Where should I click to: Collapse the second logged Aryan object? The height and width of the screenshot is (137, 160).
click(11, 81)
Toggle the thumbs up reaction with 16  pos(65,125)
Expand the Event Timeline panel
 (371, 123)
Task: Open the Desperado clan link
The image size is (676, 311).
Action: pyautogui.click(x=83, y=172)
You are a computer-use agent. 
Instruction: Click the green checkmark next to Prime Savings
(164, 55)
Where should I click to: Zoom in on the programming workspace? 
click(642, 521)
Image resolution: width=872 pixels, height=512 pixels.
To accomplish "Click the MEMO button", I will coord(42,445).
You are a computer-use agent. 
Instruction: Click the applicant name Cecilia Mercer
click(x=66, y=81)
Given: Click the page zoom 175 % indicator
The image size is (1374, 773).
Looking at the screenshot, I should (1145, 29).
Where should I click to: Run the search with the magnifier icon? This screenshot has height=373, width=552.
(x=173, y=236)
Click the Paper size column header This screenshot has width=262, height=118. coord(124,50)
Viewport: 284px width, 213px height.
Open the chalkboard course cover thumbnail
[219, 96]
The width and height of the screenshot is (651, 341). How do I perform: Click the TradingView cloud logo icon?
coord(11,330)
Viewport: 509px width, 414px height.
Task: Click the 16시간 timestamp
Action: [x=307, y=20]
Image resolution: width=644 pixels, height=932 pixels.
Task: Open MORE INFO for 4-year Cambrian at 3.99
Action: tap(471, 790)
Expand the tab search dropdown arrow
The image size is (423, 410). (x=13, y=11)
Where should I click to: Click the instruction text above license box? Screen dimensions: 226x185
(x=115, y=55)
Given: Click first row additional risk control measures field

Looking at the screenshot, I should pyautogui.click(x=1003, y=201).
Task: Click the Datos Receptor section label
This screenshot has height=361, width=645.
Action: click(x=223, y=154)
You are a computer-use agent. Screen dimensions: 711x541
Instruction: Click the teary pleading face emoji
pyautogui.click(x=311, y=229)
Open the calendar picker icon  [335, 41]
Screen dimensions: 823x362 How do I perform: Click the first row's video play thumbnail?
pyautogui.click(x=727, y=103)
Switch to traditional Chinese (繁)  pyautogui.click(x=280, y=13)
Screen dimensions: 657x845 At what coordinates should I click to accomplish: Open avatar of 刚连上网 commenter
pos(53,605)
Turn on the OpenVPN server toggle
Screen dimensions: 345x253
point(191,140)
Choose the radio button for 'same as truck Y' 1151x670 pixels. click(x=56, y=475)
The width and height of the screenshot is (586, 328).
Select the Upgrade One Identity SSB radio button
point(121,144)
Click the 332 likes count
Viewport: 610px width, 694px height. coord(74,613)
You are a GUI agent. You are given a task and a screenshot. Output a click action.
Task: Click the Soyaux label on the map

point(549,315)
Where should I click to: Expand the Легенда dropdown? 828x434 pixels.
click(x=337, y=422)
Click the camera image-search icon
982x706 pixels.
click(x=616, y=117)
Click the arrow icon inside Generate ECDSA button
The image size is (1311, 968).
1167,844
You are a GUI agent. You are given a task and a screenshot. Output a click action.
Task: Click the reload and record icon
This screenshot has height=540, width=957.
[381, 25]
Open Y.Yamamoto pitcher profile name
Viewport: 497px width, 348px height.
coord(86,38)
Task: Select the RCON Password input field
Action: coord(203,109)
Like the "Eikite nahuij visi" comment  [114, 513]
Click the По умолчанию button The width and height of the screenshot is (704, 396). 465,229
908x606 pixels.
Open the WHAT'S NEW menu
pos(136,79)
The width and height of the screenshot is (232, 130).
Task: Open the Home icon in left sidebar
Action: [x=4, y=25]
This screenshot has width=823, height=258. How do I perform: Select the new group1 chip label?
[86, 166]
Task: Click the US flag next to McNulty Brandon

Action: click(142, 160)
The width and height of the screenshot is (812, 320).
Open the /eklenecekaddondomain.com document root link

^^^^^^^^

_About this exercise_
Copy the listing exactly as it stands.

_Answer space_
Where should I click to: Collapse the second logged Aryan object? The height and width of the screenshot is (137, 160).
click(11, 81)
Toggle the thumbs up reaction with 16  pos(65,125)
Expand the Event Timeline panel
 (371, 123)
Task: Open the Desperado clan link
The image size is (676, 311).
Action: pyautogui.click(x=83, y=172)
You are a computer-use agent. 
Instruction: Click the green checkmark next to Prime Savings
(164, 55)
Where should I click to: Zoom in on the programming workspace? 
click(642, 521)
Image resolution: width=872 pixels, height=512 pixels.
To accomplish "Click the MEMO button", I will coord(42,445).
You are a computer-use agent. 
Instruction: Click the applicant name Cecilia Mercer
click(x=66, y=81)
Given: Click the page zoom 175 % indicator
The image size is (1374, 773).
Looking at the screenshot, I should (1145, 29).
Where should I click to: Run the search with the magnifier icon? This screenshot has height=373, width=552.
(x=173, y=236)
Click the Paper size column header This screenshot has width=262, height=118. coord(124,50)
Viewport: 284px width, 213px height.
Open the chalkboard course cover thumbnail
[219, 96]
The width and height of the screenshot is (651, 341). How do I perform: Click the TradingView cloud logo icon?
coord(11,330)
Viewport: 509px width, 414px height.
Task: Click the 16시간 timestamp
Action: [x=307, y=20]
Image resolution: width=644 pixels, height=932 pixels.
Task: Open MORE INFO for 4-year Cambrian at 3.99
Action: tap(471, 790)
Expand the tab search dropdown arrow
The image size is (423, 410). (x=13, y=11)
Where should I click to: Click the instruction text above license box? Screen dimensions: 226x185
(x=115, y=55)
Given: Click first row additional risk control measures field

Looking at the screenshot, I should pyautogui.click(x=1003, y=201).
Task: Click the Datos Receptor section label
This screenshot has height=361, width=645.
Action: click(x=223, y=154)
You are a computer-use agent. Screen dimensions: 711x541
Instruction: Click the teary pleading face emoji
pyautogui.click(x=311, y=229)
Open the calendar picker icon  [335, 41]
Screen dimensions: 823x362 How do I perform: Click the first row's video play thumbnail?
pyautogui.click(x=727, y=103)
Switch to traditional Chinese (繁)  pyautogui.click(x=280, y=13)
Screen dimensions: 657x845 At what coordinates should I click to accomplish: Open avatar of 刚连上网 commenter
pos(53,605)
Turn on the OpenVPN server toggle
Screen dimensions: 345x253
point(191,140)
Choose the radio button for 'same as truck Y' 1151x670 pixels. click(x=56, y=475)
The width and height of the screenshot is (586, 328).
Select the Upgrade One Identity SSB radio button
point(121,144)
Click the 332 likes count
Viewport: 610px width, 694px height. coord(74,613)
You are a GUI agent. You are given a task and a screenshot. Output a click action.
Task: Click the Soyaux label on the map

point(549,315)
Where should I click to: Expand the Легенда dropdown? 828x434 pixels.
click(x=337, y=422)
Click the camera image-search icon
982x706 pixels.
click(x=616, y=117)
Click the arrow icon inside Generate ECDSA button
The image size is (1311, 968).
1167,844
You are a GUI agent. You are given a task and a screenshot. Output a click action.
Task: Click the reload and record icon
This screenshot has height=540, width=957.
[381, 25]
Open Y.Yamamoto pitcher profile name
Viewport: 497px width, 348px height.
coord(86,38)
Task: Select the RCON Password input field
Action: coord(203,109)
Like the "Eikite nahuij visi" comment  [114, 513]
Click the По умолчанию button The width and height of the screenshot is (704, 396). 465,229
908x606 pixels.
Open the WHAT'S NEW menu
pos(136,79)
The width and height of the screenshot is (232, 130).
Task: Open the Home icon in left sidebar
Action: [x=4, y=25]
This screenshot has width=823, height=258. How do I perform: Select the new group1 chip label?
[86, 166]
Task: Click the US flag next to McNulty Brandon

Action: click(142, 160)
The width and height of the screenshot is (812, 320).
Open the /eklenecekaddondomain.com document root link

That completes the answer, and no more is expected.